— RECORDS SUPPLIED —
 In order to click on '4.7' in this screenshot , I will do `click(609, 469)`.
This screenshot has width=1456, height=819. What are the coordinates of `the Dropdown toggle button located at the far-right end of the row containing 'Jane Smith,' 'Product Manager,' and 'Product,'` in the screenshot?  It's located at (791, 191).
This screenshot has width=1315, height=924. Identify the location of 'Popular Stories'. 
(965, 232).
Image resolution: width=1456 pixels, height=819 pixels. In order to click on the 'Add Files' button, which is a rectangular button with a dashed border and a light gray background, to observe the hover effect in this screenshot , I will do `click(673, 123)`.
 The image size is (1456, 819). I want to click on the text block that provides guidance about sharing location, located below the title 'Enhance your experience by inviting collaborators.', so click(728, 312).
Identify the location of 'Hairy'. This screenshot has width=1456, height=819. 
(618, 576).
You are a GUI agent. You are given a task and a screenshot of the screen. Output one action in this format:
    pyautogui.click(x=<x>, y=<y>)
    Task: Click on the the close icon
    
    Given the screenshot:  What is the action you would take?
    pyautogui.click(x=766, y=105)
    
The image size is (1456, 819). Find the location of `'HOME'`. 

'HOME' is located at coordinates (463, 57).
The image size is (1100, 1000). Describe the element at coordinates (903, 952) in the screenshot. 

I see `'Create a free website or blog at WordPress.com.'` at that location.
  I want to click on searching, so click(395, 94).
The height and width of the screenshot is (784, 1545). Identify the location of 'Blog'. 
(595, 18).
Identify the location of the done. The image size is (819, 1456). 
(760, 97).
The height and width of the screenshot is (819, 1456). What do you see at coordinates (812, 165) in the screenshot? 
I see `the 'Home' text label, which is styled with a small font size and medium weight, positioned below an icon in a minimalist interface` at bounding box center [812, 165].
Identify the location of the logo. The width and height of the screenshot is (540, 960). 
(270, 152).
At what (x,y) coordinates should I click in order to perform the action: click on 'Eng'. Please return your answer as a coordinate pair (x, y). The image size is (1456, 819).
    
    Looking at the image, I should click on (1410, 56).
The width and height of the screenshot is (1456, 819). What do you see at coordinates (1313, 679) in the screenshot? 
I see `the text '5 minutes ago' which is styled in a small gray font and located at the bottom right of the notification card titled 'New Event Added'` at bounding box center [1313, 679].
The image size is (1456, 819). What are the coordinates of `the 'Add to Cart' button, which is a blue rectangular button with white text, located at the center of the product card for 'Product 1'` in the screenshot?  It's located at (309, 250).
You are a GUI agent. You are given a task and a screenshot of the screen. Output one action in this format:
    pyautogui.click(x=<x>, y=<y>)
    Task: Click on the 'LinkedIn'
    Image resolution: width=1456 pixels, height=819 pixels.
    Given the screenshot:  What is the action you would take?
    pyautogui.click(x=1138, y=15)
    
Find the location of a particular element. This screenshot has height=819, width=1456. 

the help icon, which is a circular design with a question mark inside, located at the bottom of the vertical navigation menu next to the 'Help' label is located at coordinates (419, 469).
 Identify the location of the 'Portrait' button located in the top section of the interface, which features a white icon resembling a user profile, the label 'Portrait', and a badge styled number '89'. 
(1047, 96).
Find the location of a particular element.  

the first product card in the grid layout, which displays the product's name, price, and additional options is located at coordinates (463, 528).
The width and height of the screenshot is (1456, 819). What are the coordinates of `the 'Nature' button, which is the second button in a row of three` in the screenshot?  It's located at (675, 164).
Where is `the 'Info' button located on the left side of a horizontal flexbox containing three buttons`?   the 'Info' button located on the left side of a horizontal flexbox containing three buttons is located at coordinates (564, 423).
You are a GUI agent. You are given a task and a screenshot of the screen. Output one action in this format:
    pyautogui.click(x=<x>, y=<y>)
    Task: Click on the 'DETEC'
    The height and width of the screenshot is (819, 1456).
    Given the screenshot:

— AIM OF THE EXERCISE —
Write out the items verbatim, everything from the line containing "Identify the location of the done." down to the line containing "center [1313, 679].", with both of those lines included.

— COMPLETE RESPONSE —
Identify the location of the done. The image size is (819, 1456). 
(760, 97).
The height and width of the screenshot is (819, 1456). What do you see at coordinates (812, 165) in the screenshot? 
I see `the 'Home' text label, which is styled with a small font size and medium weight, positioned below an icon in a minimalist interface` at bounding box center [812, 165].
Identify the location of the logo. The width and height of the screenshot is (540, 960). 
(270, 152).
At what (x,y) coordinates should I click in order to perform the action: click on 'Eng'. Please return your answer as a coordinate pair (x, y). The image size is (1456, 819).
    
    Looking at the image, I should click on (1410, 56).
The width and height of the screenshot is (1456, 819). What do you see at coordinates (1313, 679) in the screenshot? 
I see `the text '5 minutes ago' which is styled in a small gray font and located at the bottom right of the notification card titled 'New Event Added'` at bounding box center [1313, 679].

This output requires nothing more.